A Andrés yo lo imaginé entero: toda mi vida con él. La casa, los niños, el sofá, la vejez. En cualquier parte del mundo, con una cama y su piel. De él a la eternidad.
Andrés trabajaba en una compañía gemela a la mía, nuestra principal competidora, esa con la que siempre estábamos en plena tensión sexual, que nos fusionamos, que no. Ahora que tú quieres, yo me hago el reticente; ahora que quiero yo, tú te alejas.
Como en las pelis clásicas: perseguíamos los mismos clientes, teníamos los mismos proveedores y nos encontrábamos todo el rato.
Y no, no nos andábamos buscando. Dejo la metáfora empresarial: digo Andrés y yo.
Andrés era alto, guapo y divertido. Siempre sonriente, irónico y dispuesto. Yo sabía que le caía bien, porque esas cosas se notan, porque a veces nos tomábamos un café, y otras una copa, sin más, comentando nuestros alrededores, con un sentido del humor parecido y una distancia diferente respecto al trabajo, la vida y el amor.
Yo pensaba que él ya lo tenía todo claro. Andrés era quince años mayor que yo. Lo sigue siendo, aunque ya no le veo, ni sé dónde vive, ni me atrevo a buscarlo.
Andrés, digo, fue amigo mío durante un par de años. No amigo como Manu o Diego, pero amigo. El colega con el que más me reía y con el que más complicidad tenía, al que siempre buscaba con la mirada y el que siempre me la recibía con ganas, con ganas de verme, de escucharme, de contarme, de hacerme reír.
No lo parece y, sin embargo, soy muy insegura: ni se me pasa por la cabeza que pueda gustar a los hombres que considero irresistibles. Andrés era irresistible, y empezó a llamarme más.
Y más. Y más.
Hasta que me invitó a cenar. «Te tengo que decir algo».
Me lo dijo. Le costó decírmelo.
«Llevo meses pensando que te debo la verdad. Y lo he ensayado, pero me va a salir mal. Estoy enamorado de ti, Mica… No digas nada. Quiero que me escuches y luego hables. O no, lo que quieras. Tengo cuarenta y cinco años y dos hijos, mi mujer y yo llevamos separados unos meses. Quiero decir que aún vivimos juntos, pero porque andamos buscando la mejor manera de hacer oficial la separación. El caso es que te quiero, que quiero estar contigo. Que quiero eso y nada más».

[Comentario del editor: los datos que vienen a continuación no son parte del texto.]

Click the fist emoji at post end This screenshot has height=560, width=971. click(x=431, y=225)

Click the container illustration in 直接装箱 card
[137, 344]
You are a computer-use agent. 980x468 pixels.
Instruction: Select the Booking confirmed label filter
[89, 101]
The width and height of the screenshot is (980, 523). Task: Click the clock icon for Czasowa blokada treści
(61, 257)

Ahora suena tópico, ya lo he dicho, el diálogo escrito por un guionista perezoso, pero yo lo recibí como un planteamiento sincero, limpio y dulce, perfecto, definitivo. Y yo, muda, entregada y feliz.

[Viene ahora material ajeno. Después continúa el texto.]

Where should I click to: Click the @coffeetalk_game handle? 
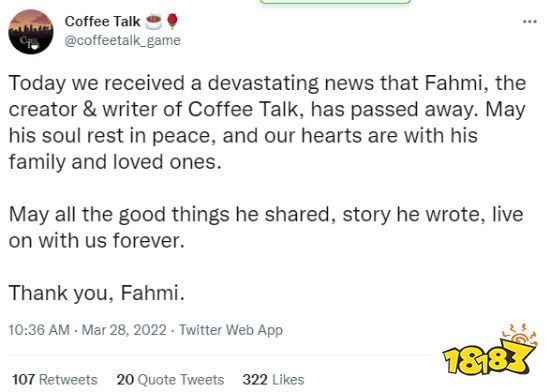tap(122, 40)
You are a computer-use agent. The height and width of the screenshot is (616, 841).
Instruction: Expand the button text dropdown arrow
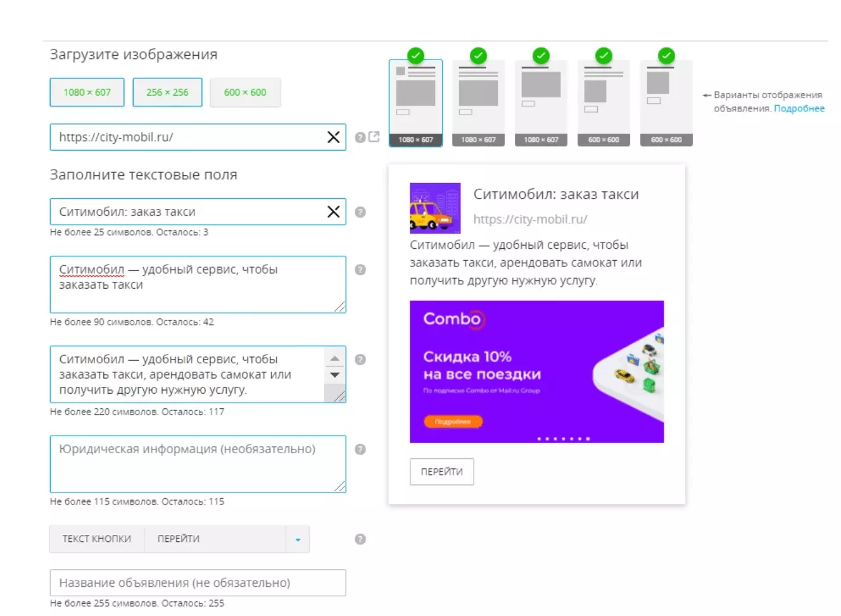point(298,539)
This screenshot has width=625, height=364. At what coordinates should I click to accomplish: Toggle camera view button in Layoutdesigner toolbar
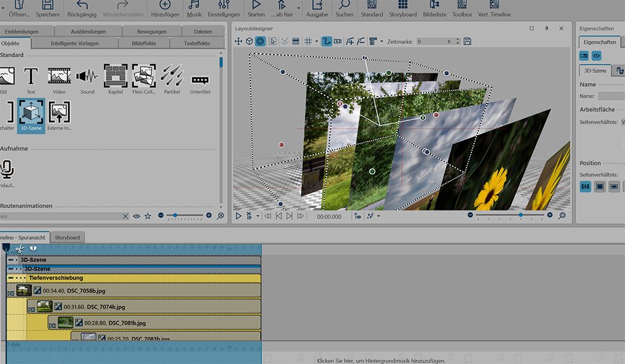[x=338, y=41]
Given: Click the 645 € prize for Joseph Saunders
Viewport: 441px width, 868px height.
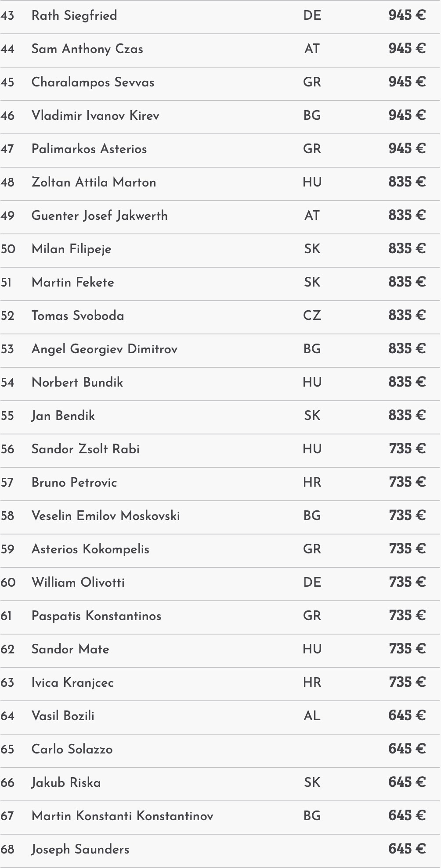Looking at the screenshot, I should [407, 849].
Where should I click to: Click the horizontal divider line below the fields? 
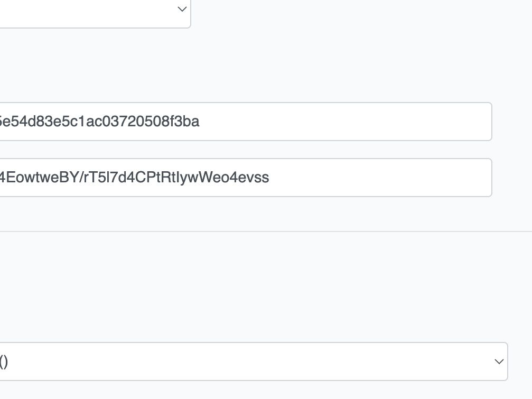tap(266, 231)
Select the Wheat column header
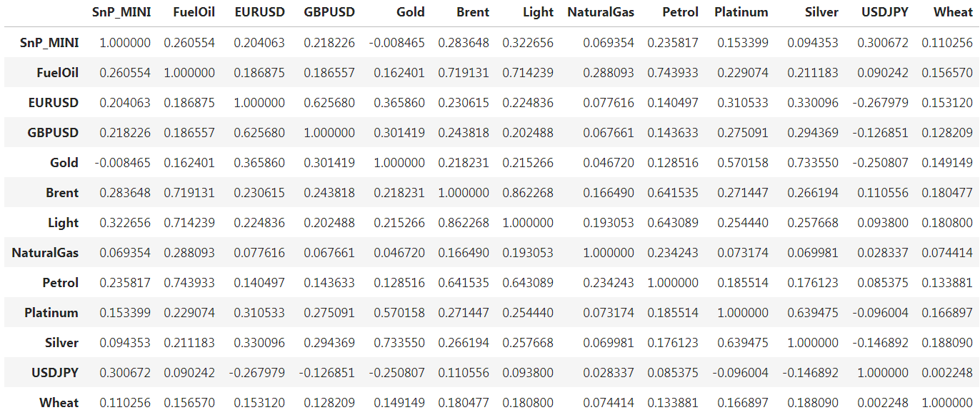The image size is (980, 415). click(x=953, y=12)
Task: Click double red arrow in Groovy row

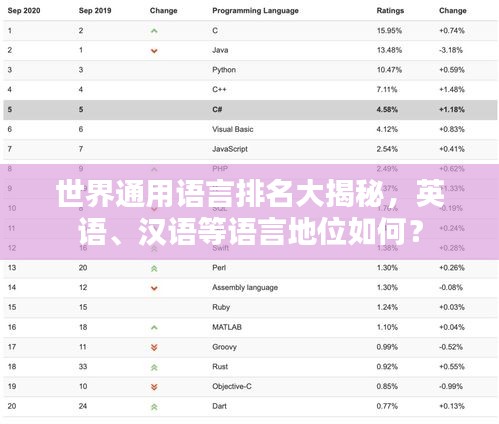Action: click(x=154, y=347)
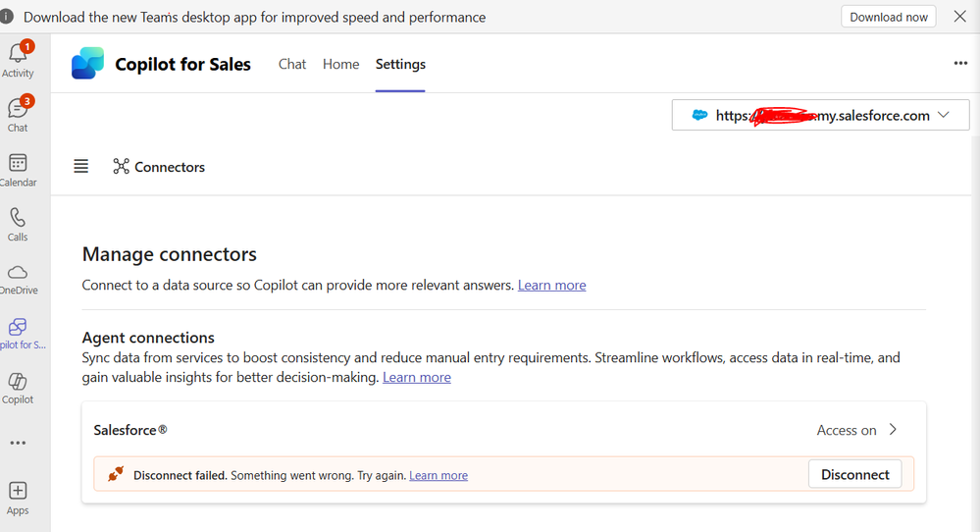Open Activity in the Teams sidebar

coord(18,59)
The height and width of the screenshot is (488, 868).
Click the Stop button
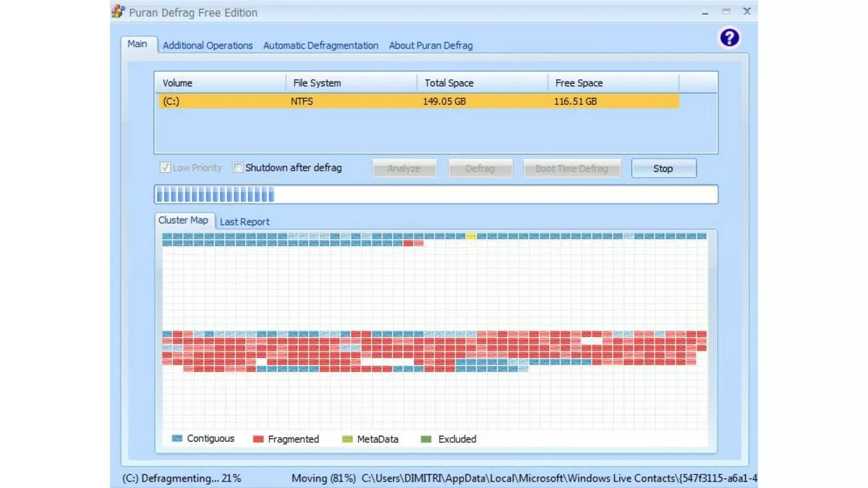coord(663,168)
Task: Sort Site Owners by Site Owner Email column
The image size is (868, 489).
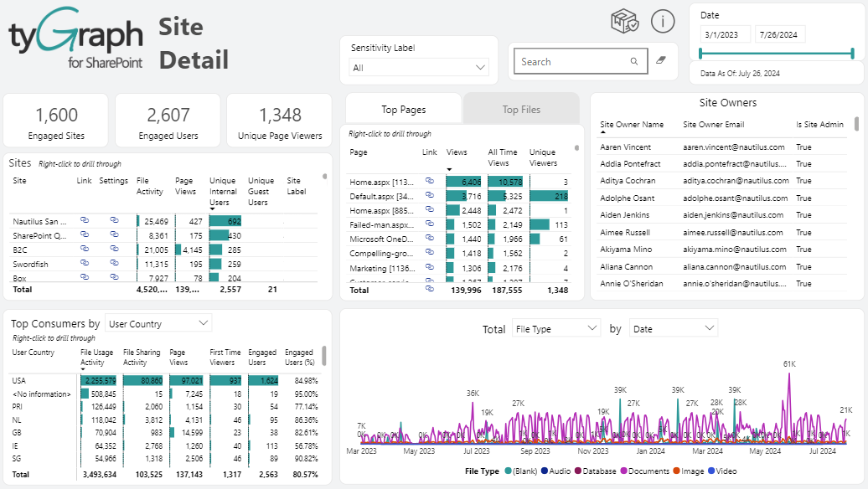Action: (x=714, y=125)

Andrés me llevó a casa y no quiso subir.
No subió, hasta que tres días más tarde le abrí la puerta, le dejé entrar y me quedé encerrada en él.
Y es una metáfora bonita, pero también es literal.
Andrés sólo se había acostado con su mujer y casi no sabía hacer el amor: tocar, insinuar, acariciar, empezar, jugar, reír, masturbar, escuchar, lamer, hacer, dejarse hacer, atar, probar, pasarse, llegar, experimentar, esperar, oler, disfrutar, volver, anticipar, recordar…
Andrés sabía desear, meterla y eyacular. Y ya. Teníamos mucho que practicar.
Aprendió rápido, eso sí.
Él decía que yo le enseñaba, yo decía que aprendíamos juntos. Los dos decíamos cosas que se sumaban y se completaban, y las vivíamos como si fuéramos una ecuación matemática. Sólo tú más yo podemos ser nosotros.